Tuber research institute in Peru

The International Potato Center (known as CIP from its Spanish-language name Centro Internacional de la Papa) is a research facility based in Lima, Peru, that seeks to reduce poverty and achieve food security on a sustained basis in developing countries through scientific research and related activities on potato, sweet potato, other root and tuber crops, and on the improved management of natural resources in the Andes and other mountain areas.

== History ==
The International Potato Center was established in 1971 by decree of the Peruvian government.

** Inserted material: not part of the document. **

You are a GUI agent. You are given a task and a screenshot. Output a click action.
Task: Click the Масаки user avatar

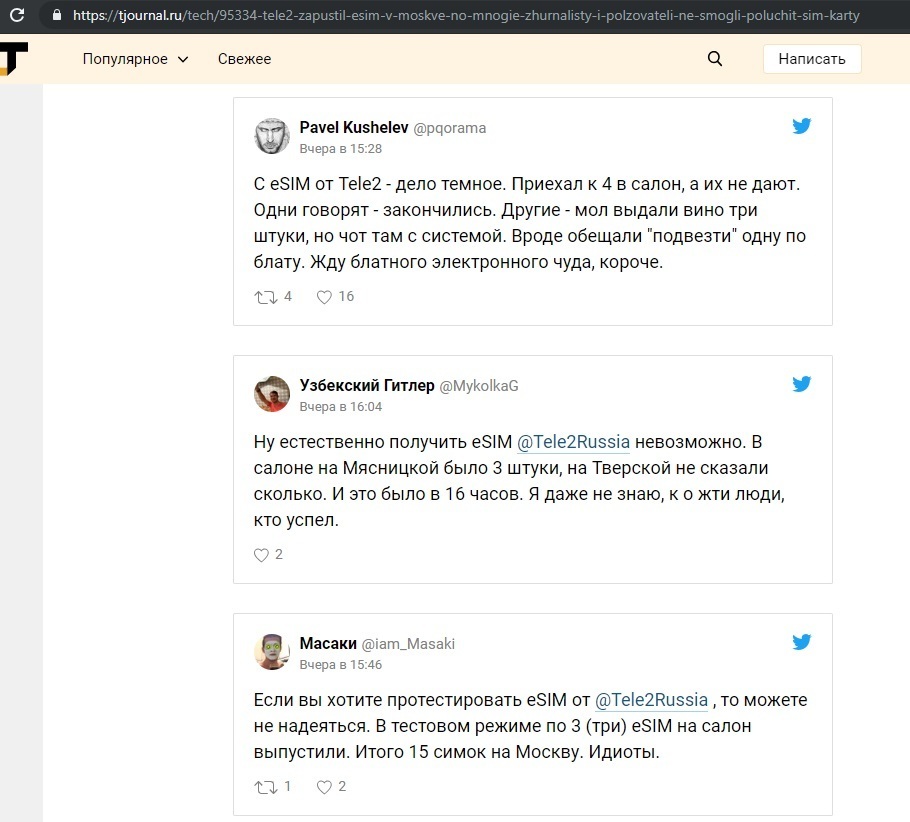(x=272, y=652)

In 1991 the World Vegetable Center (WVC) chose to end its sweet potato research. The WVC duplicated and transferred its research and germplasm to the International Potato Center and Taiwan Agricultural Research institute.

CIP is one of the 15 specialized research centers of the Consultative Group on International Agricultural Research, an international consortium of agricultural research organizations, having joined in 1972.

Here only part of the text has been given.